Al día siguiente, cuando me desperté, tuve que agudizar mis oídos para poderla oír, entonces me di cuenta que no paraba de cantar. Cada vez que le llevaba yuyo y pejerrey para que coma; se calmaba y permanecía largos ratos en silencio. Ni papá, ni mamá la habían notado, sin embargo, al tercer día apenas se movía, ya no quería comer y no dejaba de “cantar” ni un solo minuto. Entonces pensé que lo más probable era que quería regresar al mar.
Al caer la tarde, llevé a Yena, así la nombré: “Yena la ballena”, furtivamente a la “playa impotente” y no pude impedir que mis ojos se mojaran cuando la solté al mar, pero estaba seguro de que era lo correcto. Regresé con la cabeza escondida entre los hombros a casa, pero con la alegría de pensar que Yena era libre.
Cuando me desperté, no pude esperar para ir a buscarla, corrí como loco y para mi gran sorpresa ella estaba allí, de nuevo más pegada a la arena que al mar. Corrí más rápido y me arrodillé a su lado; una lágrima que no me avisó, humedecía mi rostro; Yena estaba muerta.

***

– Usted lo sabía, ¿verdad? –le pregunté a un apocado Don Diablo, trece años después de haber enterrado a Yena, también en navidad y mientras nos acercábamos para observar, junto a una multitud, a una ballena de tamaño normal varada en la playa del barrio.

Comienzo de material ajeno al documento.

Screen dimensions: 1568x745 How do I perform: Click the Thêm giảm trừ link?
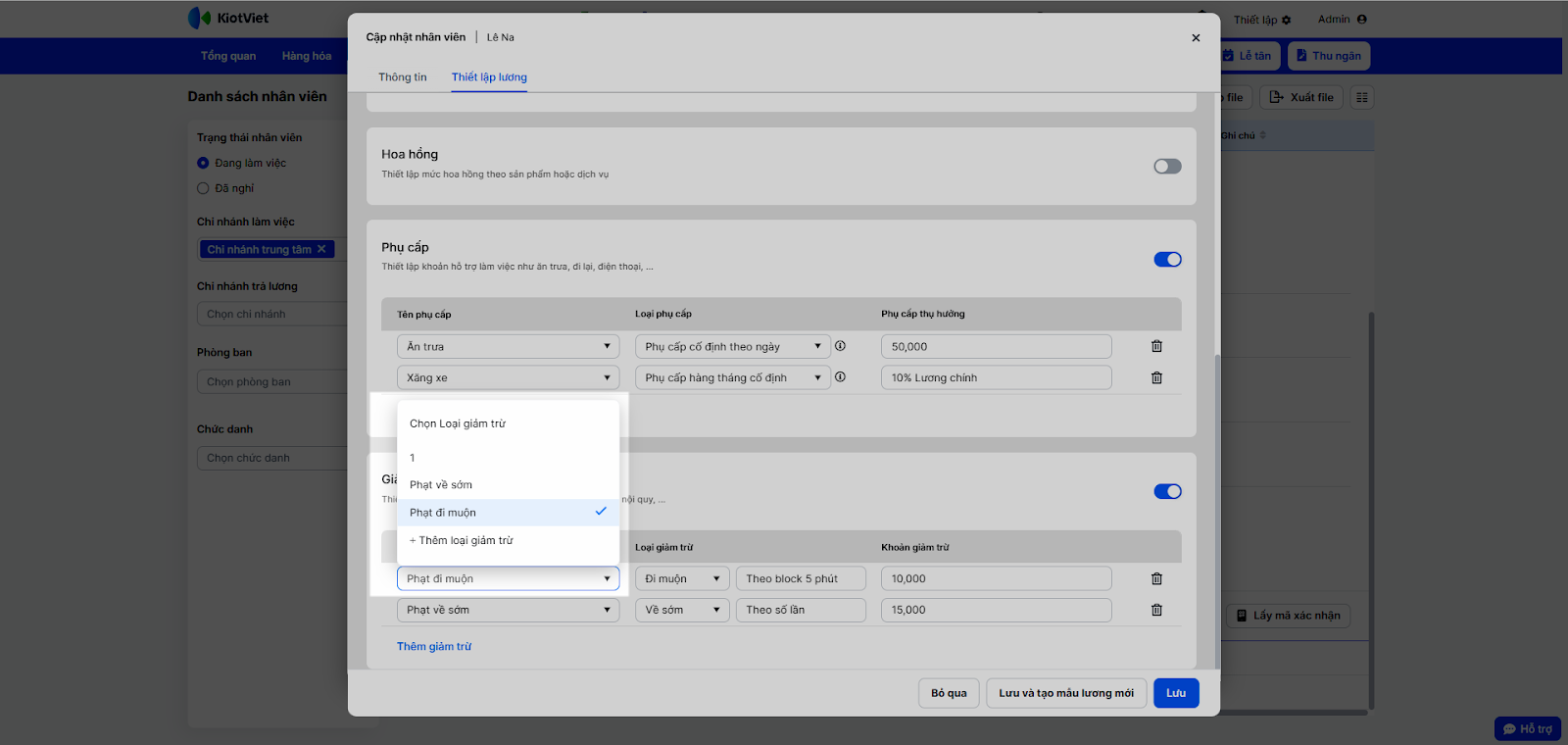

– Así es, Santiago –me responde con sus labios cuarteados y con el cuerpo casi inútil ayudado por un bastón para caminar.
– ¿Por qué las ballenas vendrán a morirse en la orilla, no Don Pancho?
– No lo sé, hijo, es un misterio que jamás conoceremos –me dice mientras mueve negativamente la azotea llena de nieve y parece que él mismo se dirige a la orilla a morir.
– Tal vez sea para morir en paz –le digo –. Las ballenas son mamíferos, pertenecen a la tierra, y yo creo que uno para morirse tranquilo debe volver a donde pertenece.